■ TASK: For the data below, give again exactly the lines from the one containing "Press (78, 2460)" through the one containing "Comments (956, 430)", both ends included, and no others.
▬▬▬
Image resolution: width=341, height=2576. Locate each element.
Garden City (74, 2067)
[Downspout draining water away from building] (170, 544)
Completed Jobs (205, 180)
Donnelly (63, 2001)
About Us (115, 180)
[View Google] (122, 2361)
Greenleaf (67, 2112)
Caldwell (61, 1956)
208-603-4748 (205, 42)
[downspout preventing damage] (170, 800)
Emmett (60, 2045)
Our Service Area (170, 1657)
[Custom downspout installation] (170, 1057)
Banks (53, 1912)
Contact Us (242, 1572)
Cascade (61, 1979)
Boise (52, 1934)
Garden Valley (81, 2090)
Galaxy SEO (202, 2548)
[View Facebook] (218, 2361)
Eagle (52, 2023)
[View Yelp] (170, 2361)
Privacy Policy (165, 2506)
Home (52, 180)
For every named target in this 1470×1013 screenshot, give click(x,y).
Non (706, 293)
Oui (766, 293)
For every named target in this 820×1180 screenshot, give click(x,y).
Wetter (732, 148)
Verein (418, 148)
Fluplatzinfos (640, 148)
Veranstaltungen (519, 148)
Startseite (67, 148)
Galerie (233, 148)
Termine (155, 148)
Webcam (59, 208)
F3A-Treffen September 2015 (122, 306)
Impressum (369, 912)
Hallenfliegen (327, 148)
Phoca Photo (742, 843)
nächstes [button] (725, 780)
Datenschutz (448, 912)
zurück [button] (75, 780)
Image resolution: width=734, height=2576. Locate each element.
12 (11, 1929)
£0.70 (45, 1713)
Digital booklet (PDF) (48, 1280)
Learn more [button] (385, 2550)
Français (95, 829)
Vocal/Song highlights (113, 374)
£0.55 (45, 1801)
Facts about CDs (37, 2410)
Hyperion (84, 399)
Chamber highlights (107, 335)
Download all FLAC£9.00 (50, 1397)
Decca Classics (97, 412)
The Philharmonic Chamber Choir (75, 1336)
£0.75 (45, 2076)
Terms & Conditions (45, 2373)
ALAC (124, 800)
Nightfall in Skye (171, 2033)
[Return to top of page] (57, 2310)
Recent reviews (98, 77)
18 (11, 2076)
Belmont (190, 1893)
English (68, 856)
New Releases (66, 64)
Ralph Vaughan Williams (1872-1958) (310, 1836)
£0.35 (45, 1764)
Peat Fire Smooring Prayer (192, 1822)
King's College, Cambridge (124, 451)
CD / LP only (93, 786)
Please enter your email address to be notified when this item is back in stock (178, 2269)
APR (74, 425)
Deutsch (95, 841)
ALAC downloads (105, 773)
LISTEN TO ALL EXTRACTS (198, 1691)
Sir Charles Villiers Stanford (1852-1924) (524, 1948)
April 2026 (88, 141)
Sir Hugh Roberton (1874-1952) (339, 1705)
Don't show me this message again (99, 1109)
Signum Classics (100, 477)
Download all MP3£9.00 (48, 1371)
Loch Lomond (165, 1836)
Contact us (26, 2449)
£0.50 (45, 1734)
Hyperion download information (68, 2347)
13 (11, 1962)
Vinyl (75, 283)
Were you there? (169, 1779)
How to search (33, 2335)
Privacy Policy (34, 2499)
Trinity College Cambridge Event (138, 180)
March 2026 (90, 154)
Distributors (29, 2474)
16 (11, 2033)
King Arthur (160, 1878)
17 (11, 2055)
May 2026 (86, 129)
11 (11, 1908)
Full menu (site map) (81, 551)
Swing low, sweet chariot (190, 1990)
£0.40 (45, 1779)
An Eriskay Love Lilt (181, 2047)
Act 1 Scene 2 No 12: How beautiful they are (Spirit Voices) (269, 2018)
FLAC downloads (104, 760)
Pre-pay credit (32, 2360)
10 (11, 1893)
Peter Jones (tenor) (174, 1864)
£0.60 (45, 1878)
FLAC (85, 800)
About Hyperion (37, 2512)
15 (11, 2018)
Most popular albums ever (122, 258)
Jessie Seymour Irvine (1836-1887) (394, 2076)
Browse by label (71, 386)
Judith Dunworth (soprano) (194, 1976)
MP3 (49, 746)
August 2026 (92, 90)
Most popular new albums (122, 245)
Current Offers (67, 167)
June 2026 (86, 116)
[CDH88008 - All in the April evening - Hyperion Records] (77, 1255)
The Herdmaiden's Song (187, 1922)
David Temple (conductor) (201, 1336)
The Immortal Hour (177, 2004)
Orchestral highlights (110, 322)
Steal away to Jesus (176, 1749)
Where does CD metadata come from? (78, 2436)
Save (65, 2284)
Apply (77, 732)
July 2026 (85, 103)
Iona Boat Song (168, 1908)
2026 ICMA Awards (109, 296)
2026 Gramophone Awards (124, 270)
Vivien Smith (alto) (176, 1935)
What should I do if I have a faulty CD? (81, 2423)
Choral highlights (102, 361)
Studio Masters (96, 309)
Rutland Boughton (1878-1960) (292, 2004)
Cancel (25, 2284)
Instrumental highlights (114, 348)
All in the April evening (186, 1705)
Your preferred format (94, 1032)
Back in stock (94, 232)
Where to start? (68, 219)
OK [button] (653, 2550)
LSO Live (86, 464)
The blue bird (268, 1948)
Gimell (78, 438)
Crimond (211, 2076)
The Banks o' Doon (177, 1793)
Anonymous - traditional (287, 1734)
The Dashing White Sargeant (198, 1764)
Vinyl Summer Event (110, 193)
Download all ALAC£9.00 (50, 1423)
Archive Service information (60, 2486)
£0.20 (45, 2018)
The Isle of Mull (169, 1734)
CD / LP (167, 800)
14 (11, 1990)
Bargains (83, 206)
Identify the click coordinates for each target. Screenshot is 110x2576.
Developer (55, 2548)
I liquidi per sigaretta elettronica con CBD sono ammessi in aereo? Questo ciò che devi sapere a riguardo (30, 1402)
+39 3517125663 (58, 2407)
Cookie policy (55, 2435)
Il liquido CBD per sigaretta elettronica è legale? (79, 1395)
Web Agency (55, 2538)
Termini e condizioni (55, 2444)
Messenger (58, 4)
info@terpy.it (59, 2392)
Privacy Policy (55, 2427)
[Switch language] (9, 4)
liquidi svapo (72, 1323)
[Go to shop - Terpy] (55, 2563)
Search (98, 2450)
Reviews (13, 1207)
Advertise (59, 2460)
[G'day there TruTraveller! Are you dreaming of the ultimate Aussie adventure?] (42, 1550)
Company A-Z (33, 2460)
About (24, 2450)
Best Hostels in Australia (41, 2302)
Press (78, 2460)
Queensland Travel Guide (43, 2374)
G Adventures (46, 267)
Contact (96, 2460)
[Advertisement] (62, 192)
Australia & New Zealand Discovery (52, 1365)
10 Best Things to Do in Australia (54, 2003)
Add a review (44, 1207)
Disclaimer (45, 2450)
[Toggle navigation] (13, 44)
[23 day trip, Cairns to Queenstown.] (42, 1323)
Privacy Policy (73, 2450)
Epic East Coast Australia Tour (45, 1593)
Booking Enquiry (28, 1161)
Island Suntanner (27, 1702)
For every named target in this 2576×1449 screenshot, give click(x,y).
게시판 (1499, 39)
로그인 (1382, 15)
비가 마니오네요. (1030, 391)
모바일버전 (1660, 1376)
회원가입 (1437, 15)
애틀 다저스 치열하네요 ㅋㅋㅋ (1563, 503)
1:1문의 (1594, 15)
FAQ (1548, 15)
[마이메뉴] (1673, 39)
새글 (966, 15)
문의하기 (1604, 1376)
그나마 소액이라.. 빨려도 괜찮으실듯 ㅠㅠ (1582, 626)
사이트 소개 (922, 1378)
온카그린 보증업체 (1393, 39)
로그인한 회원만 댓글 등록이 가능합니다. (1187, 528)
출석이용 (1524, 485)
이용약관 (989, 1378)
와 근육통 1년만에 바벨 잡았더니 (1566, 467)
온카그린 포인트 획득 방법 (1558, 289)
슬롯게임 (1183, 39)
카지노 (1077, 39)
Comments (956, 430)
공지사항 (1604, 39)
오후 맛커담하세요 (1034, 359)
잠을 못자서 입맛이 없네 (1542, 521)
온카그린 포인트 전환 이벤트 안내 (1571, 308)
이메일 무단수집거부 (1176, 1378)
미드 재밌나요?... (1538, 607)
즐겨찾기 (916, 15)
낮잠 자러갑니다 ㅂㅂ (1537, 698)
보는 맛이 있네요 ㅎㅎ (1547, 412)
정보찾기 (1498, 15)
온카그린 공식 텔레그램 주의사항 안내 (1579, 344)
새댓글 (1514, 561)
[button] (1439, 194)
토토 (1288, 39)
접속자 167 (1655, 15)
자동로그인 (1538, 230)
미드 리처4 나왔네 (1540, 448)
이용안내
▬▬▬
■ TASK RESPONSE:
Press (78, 2460)
Queensland Travel Guide (43, 2374)
G Adventures (46, 267)
Contact (96, 2460)
[Advertisement] (62, 192)
Australia & New Zealand Discovery (52, 1365)
10 Best Things to Do in Australia (54, 2003)
Add a review (44, 1207)
Disclaimer (45, 2450)
[Toggle navigation] (13, 44)
[23 day trip, Cairns to Queenstown.] (42, 1323)
Privacy Policy (73, 2450)
Epic East Coast Australia Tour (45, 1593)
Booking Enquiry (28, 1161)
Island Suntanner (27, 1702)
For every named target in this 2576×1449 screenshot, give click(x,y).
게시판 (1499, 39)
로그인 (1382, 15)
비가 마니오네요. (1030, 391)
모바일버전 (1660, 1376)
회원가입 (1437, 15)
애틀 다저스 치열하네요 ㅋㅋㅋ (1563, 503)
1:1문의 (1594, 15)
FAQ (1548, 15)
[마이메뉴] (1673, 39)
새글 (966, 15)
문의하기 (1604, 1376)
그나마 소액이라.. 빨려도 괜찮으실듯 ㅠㅠ (1582, 626)
사이트 소개 (922, 1378)
온카그린 보증업체 (1393, 39)
로그인한 회원만 댓글 등록이 가능합니다. (1187, 528)
출석이용 (1524, 485)
이용약관 (989, 1378)
와 근육통 1년만에 바벨 잡았더니 (1566, 467)
온카그린 포인트 획득 방법 (1558, 289)
슬롯게임 (1183, 39)
카지노 (1077, 39)
Comments (956, 430)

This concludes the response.